Characterisation in Hikayat Hang Tuah
The Major Characters (excepting Hang Jebat and Hang Tuah)
Patih Gajah Muda
Patih Gajah Muda dominates the court of Majapahit. He seems to be the villain in the story. But he does not come out so well as such. The pattern of his scheming is so uniform that it bores. His dogged persistence to kill Hang Tuah withers all of a sudden after the death of Seri Batara; it looks as though he has undergone a drastic change. But the change, if it occurs at all, is not shown.
He is ambitious, ruthless and jealous of his power. The image of ambition and ruthlessness in his character is effectively built up before the reader actually comes in direct contact with him.
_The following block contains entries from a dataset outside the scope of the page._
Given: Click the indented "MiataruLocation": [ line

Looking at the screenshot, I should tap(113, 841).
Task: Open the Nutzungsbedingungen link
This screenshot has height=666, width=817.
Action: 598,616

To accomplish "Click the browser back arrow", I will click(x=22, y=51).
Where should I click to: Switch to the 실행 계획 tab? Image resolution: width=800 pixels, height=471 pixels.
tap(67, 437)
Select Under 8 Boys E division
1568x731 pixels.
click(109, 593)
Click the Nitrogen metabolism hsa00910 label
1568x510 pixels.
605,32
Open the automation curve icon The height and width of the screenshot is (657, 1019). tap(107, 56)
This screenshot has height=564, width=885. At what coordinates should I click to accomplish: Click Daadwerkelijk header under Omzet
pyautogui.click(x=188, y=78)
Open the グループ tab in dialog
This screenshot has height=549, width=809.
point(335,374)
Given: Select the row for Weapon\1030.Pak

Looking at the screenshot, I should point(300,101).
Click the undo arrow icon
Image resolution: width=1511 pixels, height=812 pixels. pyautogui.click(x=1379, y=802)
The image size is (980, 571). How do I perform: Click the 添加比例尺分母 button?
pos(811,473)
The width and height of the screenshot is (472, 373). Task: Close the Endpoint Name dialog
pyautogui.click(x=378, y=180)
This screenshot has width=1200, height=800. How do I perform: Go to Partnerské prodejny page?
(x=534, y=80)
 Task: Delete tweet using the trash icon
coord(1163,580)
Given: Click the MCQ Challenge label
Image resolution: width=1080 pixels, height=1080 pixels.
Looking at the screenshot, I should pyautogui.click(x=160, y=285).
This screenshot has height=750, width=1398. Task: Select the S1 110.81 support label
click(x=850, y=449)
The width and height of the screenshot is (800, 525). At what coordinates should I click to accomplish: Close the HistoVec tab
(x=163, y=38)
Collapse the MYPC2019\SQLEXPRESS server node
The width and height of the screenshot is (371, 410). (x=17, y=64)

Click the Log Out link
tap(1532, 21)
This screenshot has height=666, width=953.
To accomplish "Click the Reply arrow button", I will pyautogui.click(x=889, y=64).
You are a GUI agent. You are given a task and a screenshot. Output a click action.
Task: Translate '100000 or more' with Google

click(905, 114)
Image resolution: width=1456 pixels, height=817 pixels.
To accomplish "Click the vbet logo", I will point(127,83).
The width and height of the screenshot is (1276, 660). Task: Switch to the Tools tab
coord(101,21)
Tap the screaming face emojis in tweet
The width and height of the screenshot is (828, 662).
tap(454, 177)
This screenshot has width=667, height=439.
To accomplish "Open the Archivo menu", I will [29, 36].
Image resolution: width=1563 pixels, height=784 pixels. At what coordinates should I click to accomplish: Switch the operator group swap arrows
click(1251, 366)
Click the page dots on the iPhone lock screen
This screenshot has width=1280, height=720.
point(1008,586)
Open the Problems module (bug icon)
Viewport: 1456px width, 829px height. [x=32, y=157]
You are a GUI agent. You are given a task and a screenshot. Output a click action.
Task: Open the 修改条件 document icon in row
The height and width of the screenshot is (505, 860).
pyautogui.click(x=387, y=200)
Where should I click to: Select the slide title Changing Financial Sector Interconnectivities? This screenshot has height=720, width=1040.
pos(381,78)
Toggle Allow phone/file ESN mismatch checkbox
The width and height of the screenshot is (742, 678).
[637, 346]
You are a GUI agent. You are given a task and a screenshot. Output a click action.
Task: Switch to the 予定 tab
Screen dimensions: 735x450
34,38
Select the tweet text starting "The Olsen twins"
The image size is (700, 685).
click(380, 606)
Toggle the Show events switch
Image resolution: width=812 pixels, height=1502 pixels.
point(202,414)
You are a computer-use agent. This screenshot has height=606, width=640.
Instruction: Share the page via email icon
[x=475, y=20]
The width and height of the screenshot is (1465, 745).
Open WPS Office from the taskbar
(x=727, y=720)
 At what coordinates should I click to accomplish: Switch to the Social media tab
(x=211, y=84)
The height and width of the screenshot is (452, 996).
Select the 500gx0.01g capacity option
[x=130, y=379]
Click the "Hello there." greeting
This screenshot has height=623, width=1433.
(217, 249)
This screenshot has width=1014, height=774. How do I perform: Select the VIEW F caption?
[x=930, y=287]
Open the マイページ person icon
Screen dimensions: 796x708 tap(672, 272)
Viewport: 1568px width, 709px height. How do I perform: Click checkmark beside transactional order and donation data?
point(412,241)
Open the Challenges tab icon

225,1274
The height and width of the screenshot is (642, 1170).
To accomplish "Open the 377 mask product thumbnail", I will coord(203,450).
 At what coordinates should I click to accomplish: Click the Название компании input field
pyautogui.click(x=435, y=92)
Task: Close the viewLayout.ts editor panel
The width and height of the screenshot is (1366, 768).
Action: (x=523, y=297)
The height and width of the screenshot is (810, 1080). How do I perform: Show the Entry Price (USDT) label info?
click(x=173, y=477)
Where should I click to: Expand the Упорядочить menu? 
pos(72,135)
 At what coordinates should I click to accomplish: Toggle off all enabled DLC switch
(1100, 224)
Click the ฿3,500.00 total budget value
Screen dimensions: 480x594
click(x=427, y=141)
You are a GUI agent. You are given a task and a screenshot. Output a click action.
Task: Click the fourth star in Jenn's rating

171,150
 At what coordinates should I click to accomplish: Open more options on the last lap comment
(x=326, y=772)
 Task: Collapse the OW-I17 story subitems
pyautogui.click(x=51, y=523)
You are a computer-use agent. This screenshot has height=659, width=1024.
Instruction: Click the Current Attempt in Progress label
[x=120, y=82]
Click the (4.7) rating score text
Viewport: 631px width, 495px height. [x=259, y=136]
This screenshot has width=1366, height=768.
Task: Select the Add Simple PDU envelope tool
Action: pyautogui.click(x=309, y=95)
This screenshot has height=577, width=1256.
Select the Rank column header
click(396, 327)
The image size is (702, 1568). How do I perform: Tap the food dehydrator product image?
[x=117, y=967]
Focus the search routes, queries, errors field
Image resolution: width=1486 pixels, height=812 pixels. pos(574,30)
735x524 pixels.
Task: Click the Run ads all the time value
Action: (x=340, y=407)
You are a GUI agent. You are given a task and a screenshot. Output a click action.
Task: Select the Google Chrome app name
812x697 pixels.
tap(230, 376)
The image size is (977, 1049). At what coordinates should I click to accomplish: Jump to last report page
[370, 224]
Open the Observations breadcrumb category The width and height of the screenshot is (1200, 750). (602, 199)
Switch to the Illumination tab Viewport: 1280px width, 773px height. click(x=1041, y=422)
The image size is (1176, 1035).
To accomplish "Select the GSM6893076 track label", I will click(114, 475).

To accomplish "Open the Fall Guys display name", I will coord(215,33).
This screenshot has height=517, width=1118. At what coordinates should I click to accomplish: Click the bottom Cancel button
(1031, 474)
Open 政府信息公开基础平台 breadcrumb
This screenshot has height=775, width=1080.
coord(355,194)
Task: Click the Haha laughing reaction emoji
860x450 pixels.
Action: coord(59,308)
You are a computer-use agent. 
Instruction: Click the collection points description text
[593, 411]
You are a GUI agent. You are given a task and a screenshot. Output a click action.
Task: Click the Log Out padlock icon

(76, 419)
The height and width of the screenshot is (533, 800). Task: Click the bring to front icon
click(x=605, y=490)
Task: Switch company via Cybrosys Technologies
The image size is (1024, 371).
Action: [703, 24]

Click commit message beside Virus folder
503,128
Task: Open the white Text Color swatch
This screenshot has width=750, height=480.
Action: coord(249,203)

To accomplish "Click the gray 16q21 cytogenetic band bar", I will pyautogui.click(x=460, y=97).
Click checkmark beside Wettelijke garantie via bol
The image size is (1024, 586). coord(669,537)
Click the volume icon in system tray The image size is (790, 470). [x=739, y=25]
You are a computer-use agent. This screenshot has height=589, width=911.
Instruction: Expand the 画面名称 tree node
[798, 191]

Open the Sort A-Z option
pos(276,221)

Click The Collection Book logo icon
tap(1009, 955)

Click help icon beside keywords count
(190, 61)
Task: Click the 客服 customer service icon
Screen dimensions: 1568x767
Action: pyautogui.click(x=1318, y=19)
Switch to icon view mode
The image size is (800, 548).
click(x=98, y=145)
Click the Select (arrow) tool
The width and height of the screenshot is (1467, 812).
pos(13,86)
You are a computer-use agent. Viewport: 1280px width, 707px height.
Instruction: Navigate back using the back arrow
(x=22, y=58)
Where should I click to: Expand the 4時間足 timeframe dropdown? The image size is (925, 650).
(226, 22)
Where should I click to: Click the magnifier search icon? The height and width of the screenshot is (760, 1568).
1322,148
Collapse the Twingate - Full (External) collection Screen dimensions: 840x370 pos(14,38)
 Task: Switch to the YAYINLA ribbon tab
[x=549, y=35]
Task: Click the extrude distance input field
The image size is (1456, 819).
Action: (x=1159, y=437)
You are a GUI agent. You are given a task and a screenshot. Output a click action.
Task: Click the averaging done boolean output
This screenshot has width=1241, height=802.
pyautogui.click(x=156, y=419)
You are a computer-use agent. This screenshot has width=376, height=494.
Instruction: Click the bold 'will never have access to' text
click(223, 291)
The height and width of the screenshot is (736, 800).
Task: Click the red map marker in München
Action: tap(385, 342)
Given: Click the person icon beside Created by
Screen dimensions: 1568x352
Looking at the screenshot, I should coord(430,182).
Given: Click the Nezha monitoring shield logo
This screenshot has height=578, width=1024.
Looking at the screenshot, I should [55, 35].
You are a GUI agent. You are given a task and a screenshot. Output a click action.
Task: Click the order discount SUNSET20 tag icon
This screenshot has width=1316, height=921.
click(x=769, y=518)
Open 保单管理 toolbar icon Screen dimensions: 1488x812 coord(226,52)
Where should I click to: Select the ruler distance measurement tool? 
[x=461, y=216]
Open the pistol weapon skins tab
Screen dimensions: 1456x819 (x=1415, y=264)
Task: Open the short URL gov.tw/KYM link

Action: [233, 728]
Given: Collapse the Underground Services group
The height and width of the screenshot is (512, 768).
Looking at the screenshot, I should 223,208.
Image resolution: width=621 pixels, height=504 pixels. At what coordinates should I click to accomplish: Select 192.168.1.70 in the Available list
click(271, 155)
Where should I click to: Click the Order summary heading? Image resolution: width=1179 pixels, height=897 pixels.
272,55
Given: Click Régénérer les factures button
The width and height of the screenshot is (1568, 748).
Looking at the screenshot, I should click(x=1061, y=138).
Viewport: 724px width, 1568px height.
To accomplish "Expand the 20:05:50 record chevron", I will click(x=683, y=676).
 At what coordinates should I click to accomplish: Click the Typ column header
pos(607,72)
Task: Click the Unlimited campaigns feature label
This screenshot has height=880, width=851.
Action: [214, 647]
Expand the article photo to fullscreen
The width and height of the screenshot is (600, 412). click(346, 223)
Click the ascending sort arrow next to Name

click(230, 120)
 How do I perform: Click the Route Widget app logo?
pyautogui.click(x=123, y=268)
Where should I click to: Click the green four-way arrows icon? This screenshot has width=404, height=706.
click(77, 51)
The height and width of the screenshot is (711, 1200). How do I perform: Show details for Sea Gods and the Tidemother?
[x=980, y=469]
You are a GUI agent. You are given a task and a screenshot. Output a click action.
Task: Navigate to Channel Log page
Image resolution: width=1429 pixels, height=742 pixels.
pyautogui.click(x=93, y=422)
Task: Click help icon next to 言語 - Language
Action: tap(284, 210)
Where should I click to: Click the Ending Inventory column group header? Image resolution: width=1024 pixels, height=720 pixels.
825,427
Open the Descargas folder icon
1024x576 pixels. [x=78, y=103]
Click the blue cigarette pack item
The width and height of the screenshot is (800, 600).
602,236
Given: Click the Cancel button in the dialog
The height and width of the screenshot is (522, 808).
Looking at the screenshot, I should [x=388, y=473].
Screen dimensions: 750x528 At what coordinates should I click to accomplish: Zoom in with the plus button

The reader first gets a glimpse of his scheming through the report of the pirates taken prisoners by Hang Tuah and his four comrades.[i] Then the Bendahara makes a reference to it in a conversation with the headman (batin) of Singapura.[ii] Then before the royal mission to ask for the hand of Sri Batara’s daughter departs for Majapahit, the Bendahara warns the officers about the character of Patih Gajah Mada.[iii] Again before the subsequent departure of the Sultan for Majapahit in order to marry Raden Mas Ayu, the Bendahara gives the royal escorts another piece of his mind about him.[iv] The reader is thus prepared to meet this ruthless and ambitious man.
There seems to be no doubt that he dominates his king. A very respectable and honest Javanese courier, Radin Aria, twice testifies to this.[v] The king must therefore be in league with him because it is he who first suggests to the Patih the idea of molesting the Malay envoys as they proceed to the court.[vi] When Hang Tuah comes again with the Sultan on the second visit, it is he who also brings up the question of killing the Laksamana.[vii] It looks as though both of them are working together. Nevertheless, their power relationship is none too clear. On the one hand we find the Seri Batara completely identifying himself with the Putih’s policy toward Melaka; on the other, we find him putting his first minister to shame before Hang Tuah and the other members of the Malay party and indeed before the whole court of Majapahit.[viii]
It is difficult to explain the situation. That Patih Gajah Mada dominates Seri Batara is, in my opinion, a fact. The irregular behavior of the latter is to be attributed to his stupidity and simple-mindedness.[ix]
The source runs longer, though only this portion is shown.